Kukoamine A activates Akt/GSK-3β signaling pathway to inhibit oxidative stress and relieve myocardial ischemia-reperfusion injury

PURPOSE: Myocardial ischemia/reperfusion (MI/R) injury refers to a pathological condition of treatment of myocardial infarction. Oxidative stress and inflammation are believed to be important mechanisms mediating MI/R injury. Kukoamine A (KuA), a sperm, is the main bioactive component extracted from the bark of goji berries. In this study, we wanted to investigate the possible effects of KuA on MI/R injury. METHODS: In this experiment, all rats were divided into sham operation group, MI/R group, KuA 10 mg + MI/R group, KuA 20 mg + MI/R group.

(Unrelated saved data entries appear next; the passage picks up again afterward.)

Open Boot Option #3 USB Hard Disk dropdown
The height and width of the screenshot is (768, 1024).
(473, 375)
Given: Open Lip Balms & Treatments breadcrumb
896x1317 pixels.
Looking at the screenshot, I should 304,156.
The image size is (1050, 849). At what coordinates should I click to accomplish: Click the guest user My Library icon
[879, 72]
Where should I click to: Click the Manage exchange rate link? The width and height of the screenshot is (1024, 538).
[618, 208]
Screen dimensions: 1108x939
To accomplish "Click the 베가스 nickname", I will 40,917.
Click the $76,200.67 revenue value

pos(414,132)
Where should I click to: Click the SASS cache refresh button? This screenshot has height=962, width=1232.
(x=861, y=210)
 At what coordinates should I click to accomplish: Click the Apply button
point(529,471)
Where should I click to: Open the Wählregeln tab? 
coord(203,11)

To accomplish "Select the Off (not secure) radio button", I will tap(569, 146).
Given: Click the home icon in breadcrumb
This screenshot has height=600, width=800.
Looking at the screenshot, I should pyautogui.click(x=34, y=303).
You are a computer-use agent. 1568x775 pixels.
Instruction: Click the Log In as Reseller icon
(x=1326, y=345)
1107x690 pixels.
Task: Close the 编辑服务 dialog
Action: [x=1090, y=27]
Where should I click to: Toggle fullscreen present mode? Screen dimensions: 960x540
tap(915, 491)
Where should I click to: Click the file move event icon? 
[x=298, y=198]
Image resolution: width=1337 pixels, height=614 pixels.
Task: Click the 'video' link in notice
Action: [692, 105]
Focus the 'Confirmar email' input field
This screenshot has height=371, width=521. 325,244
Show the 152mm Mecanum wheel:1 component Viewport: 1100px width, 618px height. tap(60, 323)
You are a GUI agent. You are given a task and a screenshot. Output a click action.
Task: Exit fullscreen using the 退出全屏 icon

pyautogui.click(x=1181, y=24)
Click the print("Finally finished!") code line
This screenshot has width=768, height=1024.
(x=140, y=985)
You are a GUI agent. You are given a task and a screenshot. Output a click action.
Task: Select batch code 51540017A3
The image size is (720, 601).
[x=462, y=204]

After 120 min of ischemia/reperfusion treatment, left ventricular systolic pressure (LVSP), left ventricular end-diastolic pressure (LVEDP), maximal rates of rising and fall of left ventricular pressure (±dp/dtmax), and ischemic area were detected. Serum samples of rats in each group were collected. The enzyme activities of catalase (CAT), glutathione peroxidase (GSH-PX), superoxide dismutase (SOD), levels of malondialdehyde (MDA), CK muscle/brain (CK-MB), tumor necrosis factor (TNF), interleukin-1β (IL-1β), and interleukin-6 (IL-6) were detected using enzyme-linked immunosorbent assay (ELISA). The apoptosis of myocardium in each group was detected according to the instructions of the terminal deoxynucleotidyl transferase dUTP nick end labeling (TUNEL) assay. The expressions of mammalian target of glycogen synthase kinase-3β (GSH-3β) and protein kinase B (Akt) mRNA level in myocardial tissues were detected via reverse transcription-polymerase chain reaction (RT-PCR). RESULTS: MI/R rats showed a significant increase in oxidative stress and inflammation. In addition, we showed that KuA significantly improved the myocardial function such as LVSP, left ventricular ejection fraction, +dp/dt, and -dp/dt. Here, it attenuated dose-dependent histological damage in ischemia-reperfused myocardium, which is associated with the enzyme activities of SOD, GSH-PX, and levels of MDA, IL-6, TNF-α, L-1β. CONCLUSIONS: KuA inhibited gene expression of Akt/GSK-3β, inflammation, oxidative stress and improved MR/I injury. Taken together, our results allowed us to better understand the pharmacological activity of KuA against MR/I injury.